26.03.2010

Politics & the Nation
  • Supreme Court heralds 4% reservation for Muslim backwards
    • The demand for religious quota in jobs and admissions gained legitimacy on Thursday when the Supreme Court leaned in favour of an Andhra Pradesh (AP) law providing 4% quota to 14 “backward groups” within the Muslim community. The court, which passed an interim order, referred the adjudication of constitutional validity of the AP law to a Constitution Bench.
    • The SC interim order, passed by a bench comprising Chief Justice KG Balakrishnan and justices JM Panchal and BS Chauhan, may now open the floodgates to extending the benefits of reservation to Muslims and Dalit Christians in other states. The lack of judicial sanction has so far been cited by the Centre to stonewall demands for religion-based quota, which was recommended by the Ranganath Mishra panel.

▶ [Exercise requirements]
[1] In the Supreme Court news item, how many "backward groups" within the Muslim community does the Andhra Pradesh law cover?
[2] Write out the passage of the Supreme Court news item from "Politics & the" up to and including "Ranganath Mishra panel.", copying it word for word.

▶ [Stored data]
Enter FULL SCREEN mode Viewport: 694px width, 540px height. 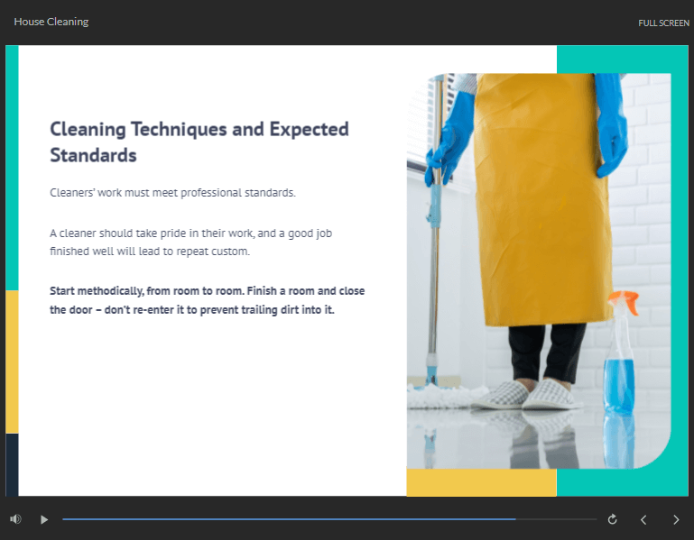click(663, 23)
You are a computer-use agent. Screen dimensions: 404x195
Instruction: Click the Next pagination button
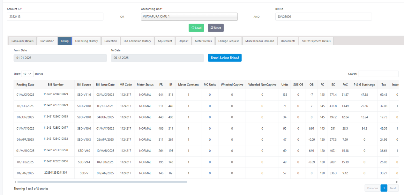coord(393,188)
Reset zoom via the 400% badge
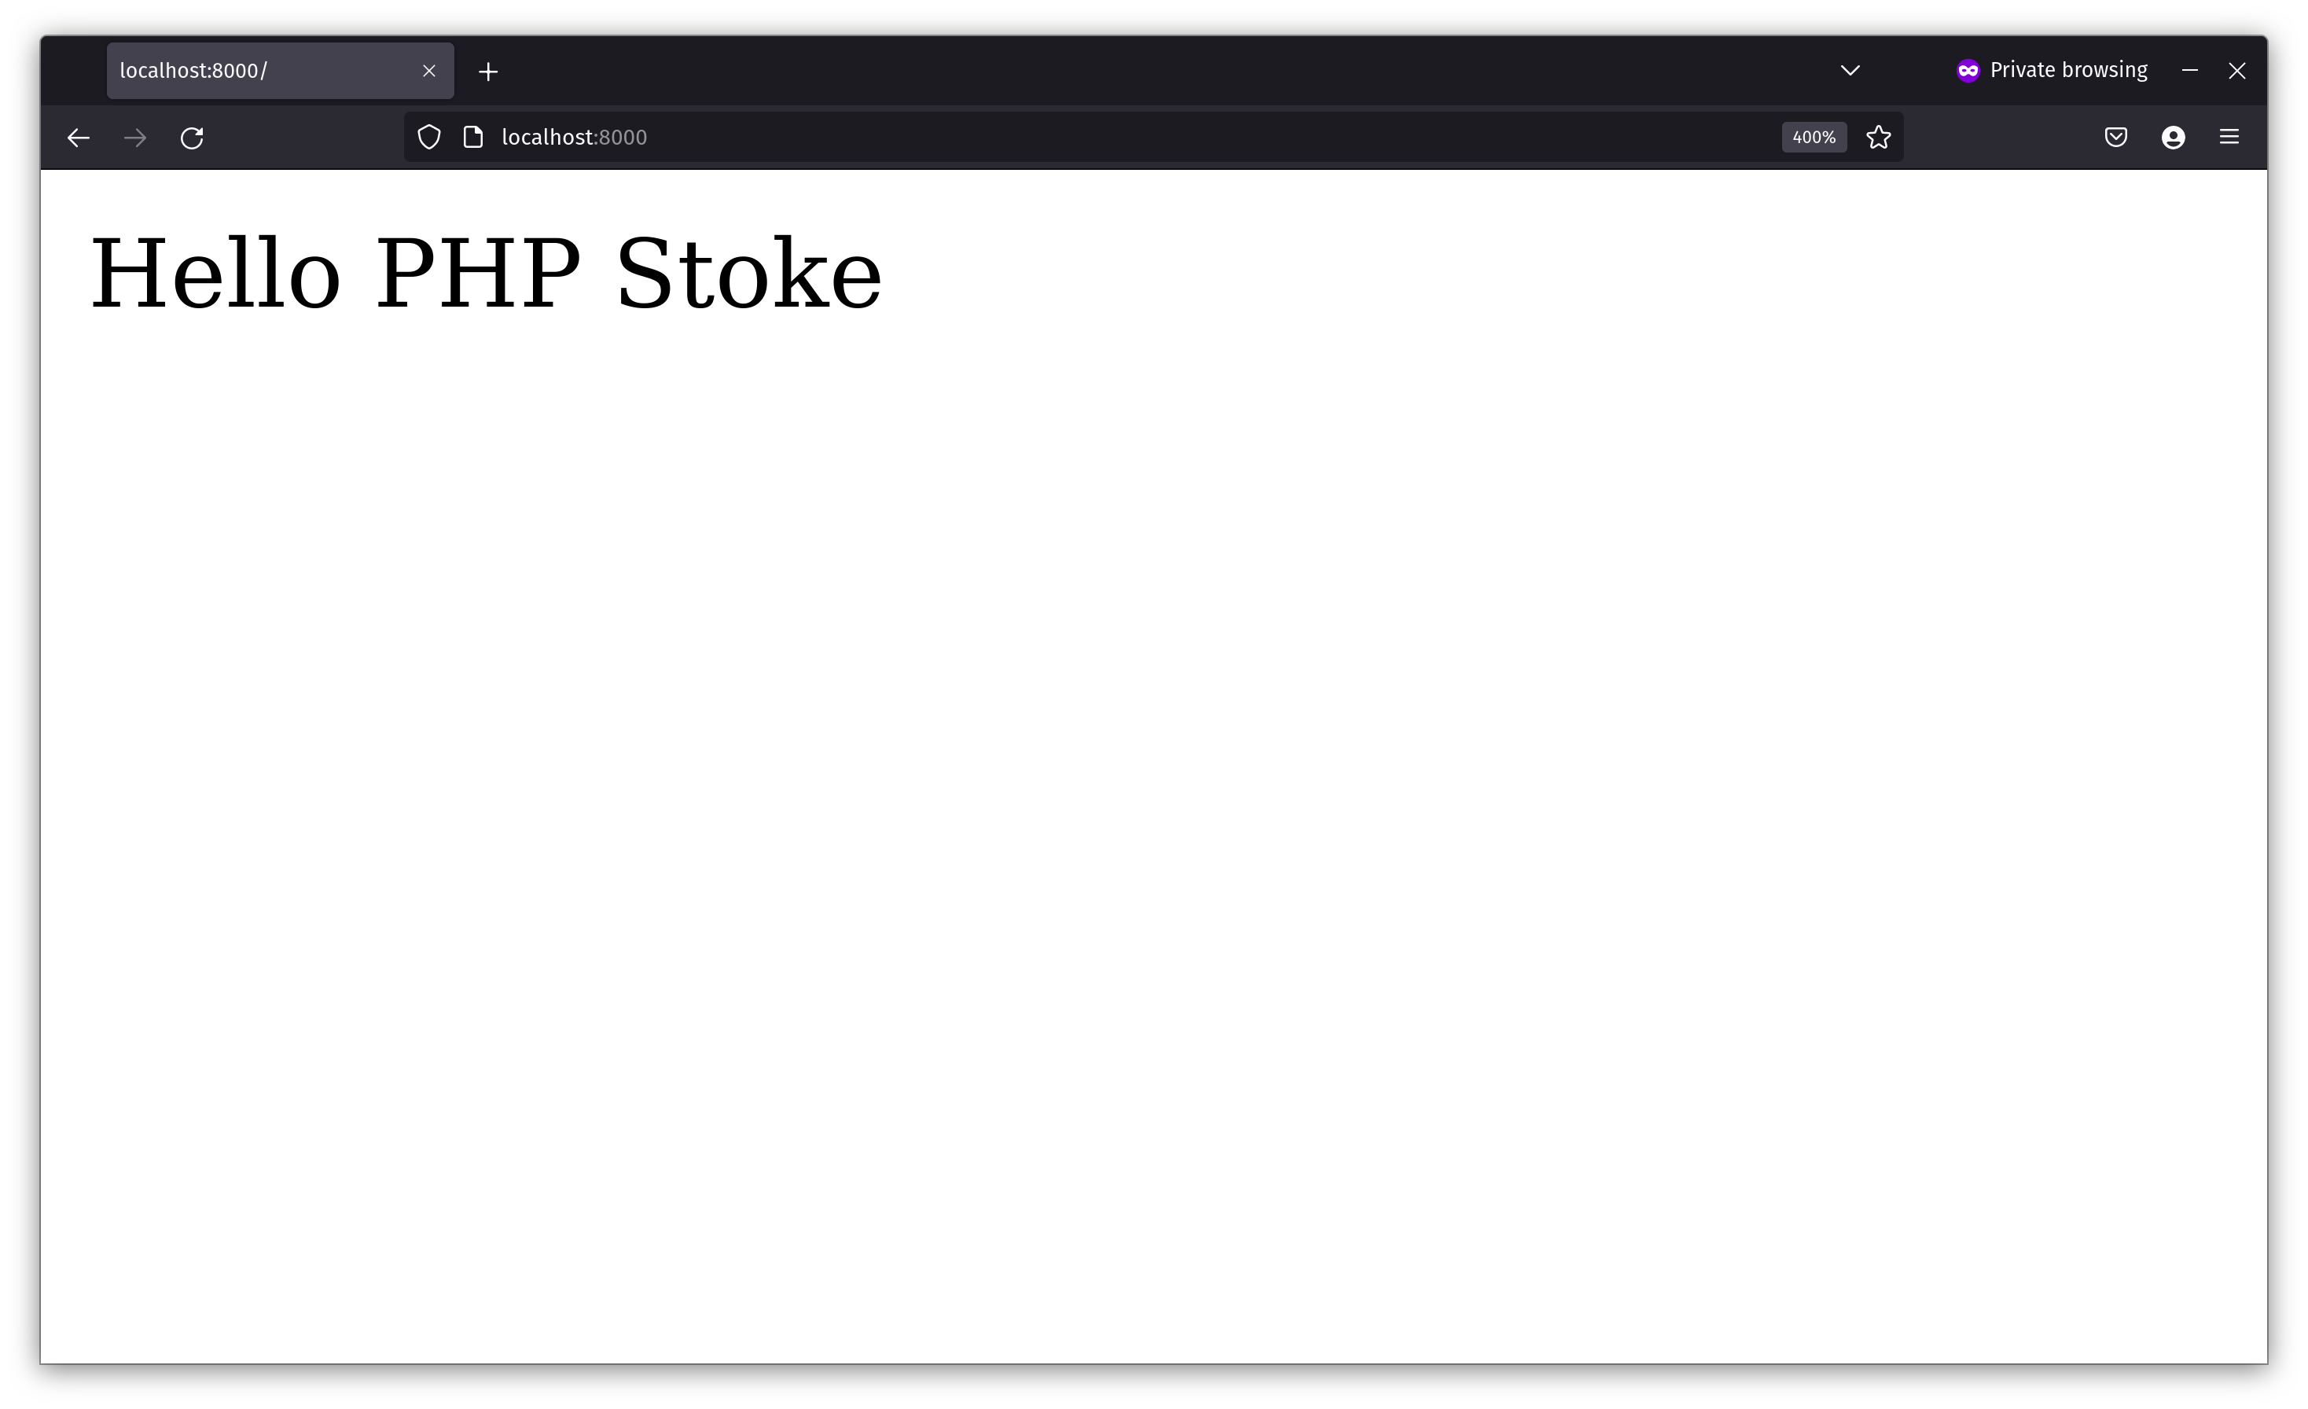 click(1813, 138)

--

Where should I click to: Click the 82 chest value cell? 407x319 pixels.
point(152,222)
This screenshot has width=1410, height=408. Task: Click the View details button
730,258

▶ [The answers]
[1] 14

[2]
Politics & the Nation
  • Supreme Court heralds 4% reservation for Muslim backwards
    • The demand for religious quota in jobs and admissions gained legitimacy on Thursday when the Supreme Court leaned in favour of an Andhra Pradesh (AP) law providing 4% quota to 14 “backward groups” within the Muslim community. The court, which passed an interim order, referred the adjudication of constitutional validity of the AP law to a Constitution Bench.
    • The SC interim order, passed by a bench comprising Chief Justice KG Balakrishnan and justices JM Panchal and BS Chauhan, may now open the floodgates to extending the benefits of reservation to Muslims and Dalit Christians in other states. The lack of judicial sanction has so far been cited by the Centre to stonewall demands for religion-based quota, which was recommended by the Ranganath Mishra panel.